The intuition is as follows. When someone seeks information, they have an implicit picture of the kinds of documents that they are looking for and the words those documents are likely to contain. Based on these imaginary documents and their representative terms, they choose search terms and send a query to a search engine, expecting the system to return those documents. The language modeling approach inverts this process. Given a document, it asks: “how likely is it that this document’s model would generate the given query?

First, let’s review what the probabilistic modeling approach is in IR.

Probabilistic Modeling Approach

Probabilistic approaches to IR model ranking as an estimation problem. That is, given a query $q$ and a document $d$, we aim to estimate the probability that the document is relevant:

\[f(d,q) = P(R=1 \mid d,q), R \in {\{0,1\}}\]

Where $R$ is a binary random variable indicating relevance.

Okapi BM25 is a non-binary model of the probabilistic model family.

The key question is: how do we realize this idea?

One intuitive approach is to use click-through logs as implicit relevance feedback. Suppose we have implicit relevance judgments mined from user clicks:

$q$ $d$ $R$
$q_1$ $d_1$ 1
$q_1$ $d_2$ 0
$q_1$ $d_3$ 0
$q_1$ $d_1$ 1
$q_1$ $d_2$ 0
$q_1$ $d_3$ 1
$q_2$ $d_2$ 1
$q_2$ $d_3$ 0

For query $q_1$, we can estimate relevance for documents $d1$, $d2$, $d3$ by computing the fraction of exposures that resulted in a click: $p(R \mid d,q) = \frac{count(q,d,R=1)}{count(q,d)}$.

This yields:

  • $P(R=1 \mid d_1,q_1) = 2/2 = 1$
  • $P(R=1 \mid d_2,q_1) = 0/2 = 0$
  • $P(R=1 \mid d_3,q_1) = 1/2 = 0.5$

So the ranking for $q_1$ would be $d_1 > d_3 > d_2$.

A clear limitation of this approach is that we have no data from which to estimate relevance if a document has never been shown before or if a query has never appeared. In practice, most queries are rare and most documents get little or no interaction.

The language modeling approach provides a different realization of probabilistic IR. Rather than estimating $P(R=1 \mid d,q)$, it reframes the problem as estimating how likely the document would generate the query:

\[P(q \mid d, R=1)\]

In practice, it builds a probabilistic language model $M_d$ from each document $d$, and ranks documents based on the probability of the model generating the query:

\[P(q \mid M_d)\]

This approach directly tackles the question in the intro: “how likely is it that this document’s model would generate the given query?”.

Let’s briefly go over what language models are and how they are constructed.
-*-*-
_Problems to work on_:
- 1) According to the text on probabilistic retrieval, what kind of model is Okapi BM25?
- 2) Restate the paragraph of the probabilistic retrieval text that begins "A clear limitation of this approach" more briefly, keeping its main facts.

_Dataset extract_:
-*-*-
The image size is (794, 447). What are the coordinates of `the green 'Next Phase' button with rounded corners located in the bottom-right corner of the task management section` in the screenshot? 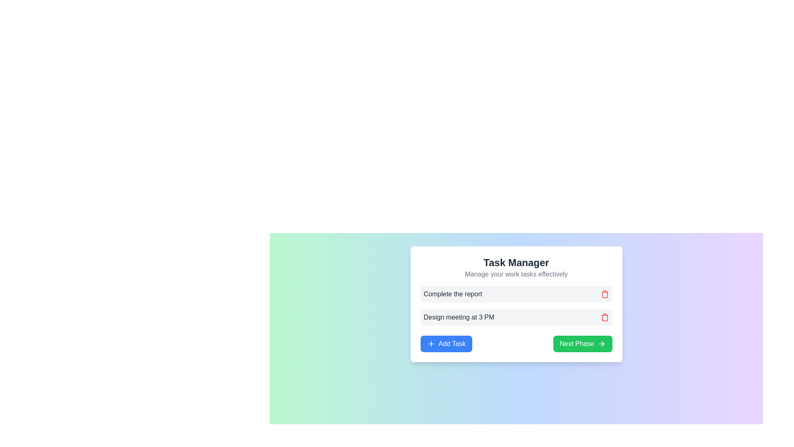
-*-*-
_Solution set_:
- 1) A non-binary model of the probabilistic model family.

- 2) The click-based approach cannot estimate relevance for a document that has never been shown or a query that has never appeared. In practice, most queries are rare, and most documents get little or no interaction.